Changing the EEO-1 Reporting Form: The Equal Employment Opportunity Commission is adding compensation data for everyone on the payroll for any employers with more than 100 employees. Currently, employers must report age, race and gender statistics for everyone on the payroll. The compensation data could shed light on how many companies are failing to offer equal pay for equal work and could lead to punishment for companies that are violating the Lilly Ledbetter Fair Pay Act. The new reporting system begins March 2018.

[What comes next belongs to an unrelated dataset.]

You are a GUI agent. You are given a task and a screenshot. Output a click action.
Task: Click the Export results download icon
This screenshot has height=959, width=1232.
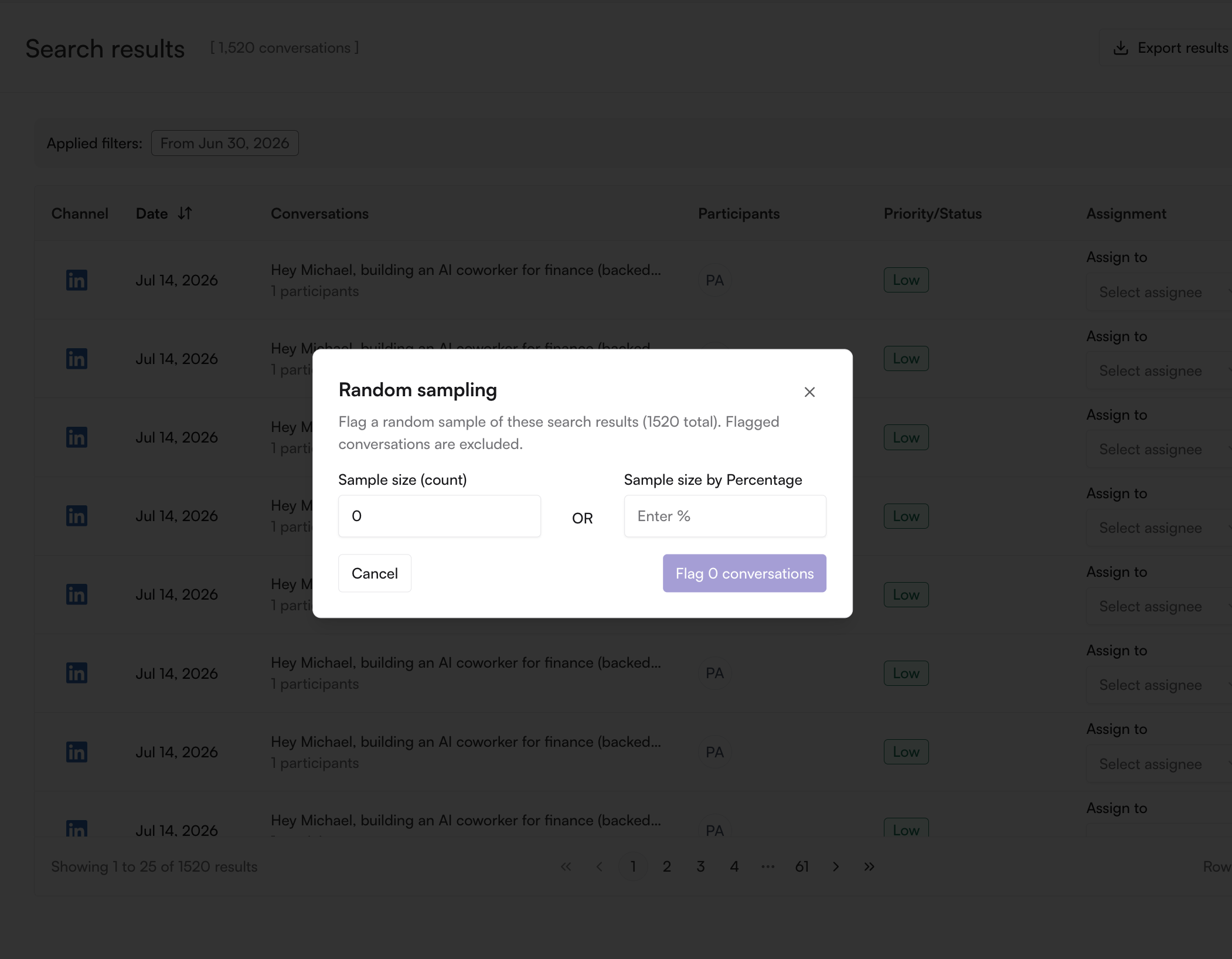(x=1121, y=48)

Raising Florida’s Minimum Wage to $15 per hour: California did it. New York did it. Now that two of the three largest states in the country passed laws to gradually raise their respective minimum wage to $15 an hour and several big cities followed suit, could Florida be next? Florida’s minimum wage currently sits at $8.05 an hour. In 2016, two proposed bills in the Florida House and Senate died in the committee process, but don’t expect them to go away entirely. While it’s not inevitable, it’s a good idea for employers to start planning for what-ifs.
Reevaluating NLRB Joint Employer Standards: The National Labor Relations Board in August 2015 made a landmark ruling to change its standard for determining whether two or more entities are joint employers of a single workforce. A joint employer relationship might occur when you have a contract company whose employees work for a third party.
In a warehouse setting, where contractor agencies are often used, the new regulations would mean that the warehouse owner is liable for any employment-related claims brought by employees. Previously, only the contractor’s agency would have been liable. It also exists in franchise locations. A McDonald’s worker is technically an employee of the franchise owner and McDonald’s Corporation. With the NLRB’s new regulations, McDonald’s is liable for any labor violations that their franchisees may commit. The previous precedent, which stood for 30 years, required “direct and immediate” control over employees for joint-employment status to exist.
The move is opposed by business groups, such as the Coalition to Save Local Business, who believe that the ruling is vague and potentially damages long-standing relationships between small businesses. In 2017, Congress could intervene to repeal the decision.